Tu es un agent du FBI ?
Avec Spank, DJ Akos et Snake, nous animions l’émission de radio FBI (French Beat International) en direct de New York sur Skyrock, ce qui nous permettait de recevoir des artistes comme P. Diddy en passant par Lil Wayne jusqu’à Craig Mack. Aujourd’hui je fais ma propre émission, Smash Up Show, diffusée bimensuellement sur www.bennieblancopodcast.com via itunes store en téléchargement gratuit.
Pourquoi es-tu revenu ?
Skyrock, qui subventionnait le show, nous a coupé les vivres et l’industrie du vinyle, ma principale source de rémunération, s’est cassée la gueule.
Tu vivais de tes disques ?
L’émission de Skyrock nous permettait de payer le loyer, c’était déjà pas mal, vu que nous avions un grand duplex de 180 m² sur Classon Avenue, Brooklyn, mais c’était surtout avec les vinyles que je faisais ma tune. J’ai produit une cinquantaine de maxis, des remix, des bootlegs, des trucs que j’ai retravaillés, et qui, des fois sont sortis même avant que le track original soit dans les bacs. Aujourd’hui je produis toujours des remix/mashup avec mon associé Greg Armano sur notre site dédié aux Djs, www.club-bangerz.com.
Légalement, tu faisais comment pour les droits des remix/mash-up ?
Pour les droits d’auteurs, c’est surtout une histoire entre toi et ta chance (sourire).
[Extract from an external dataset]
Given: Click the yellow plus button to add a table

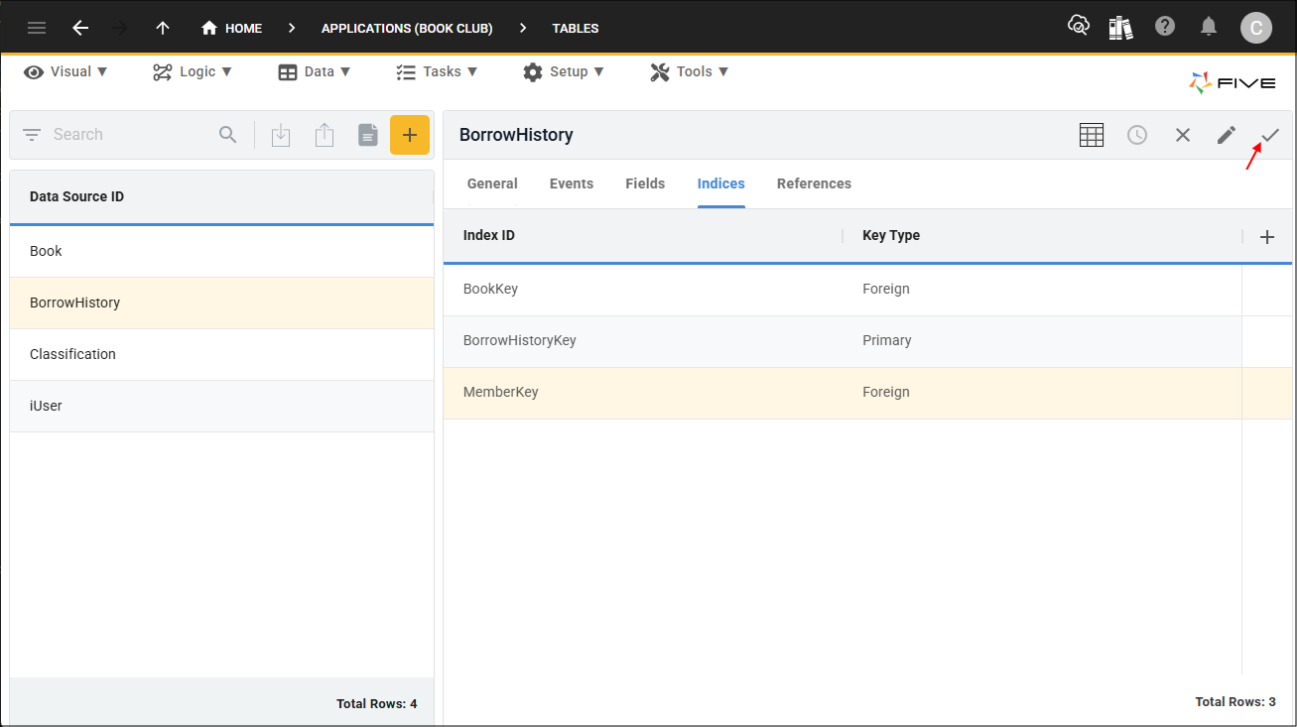Looking at the screenshot, I should tap(410, 135).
J’avais quelques bons plans pressage dans les pays de l’Est. Ils travaillaient vite, donc j’avais mes skeuds en 3 jours au lieu de 4 semaines.
Tu vendais combien d’exemplaires ?
Les 2 ou 3 premiers, c’était un peu galère, genre 200 exemplaires, mais les 48 autres tournaient à 1500 copies. C’était que du bonheur… et de la tune (sourire).
Le Bennie, c’est le meilleur dans quelle discipline ?
Honnêtement, je ne sais même pas si je suis bon quelque part (rires). Cependant, je me passionne pour plein de trucs. J’adore aussi bien le deejaying avec un outil comme Serato, qui te permet de mixer des mp3, tout en utilisant une matrice vinyle sur des platines normales, que le vidéo mix, la même discipline, mais avec des clips que tu scratches ensemble sur un grand écran. Visuellement et musicalement, c’est superbe.
Toujours 100% hip-hop ?
J’ai un peu évolué vers l’electro, scène que j’ai découverte il n’y a pas très longtemps et sur laquelle je m’amusais à cracher auparavant. Finalement, j’étais peut-être un peu con et je me mets même, aujourd’hui, à produire un album electro avec Greg Armano, prévu pour la fin de l’année.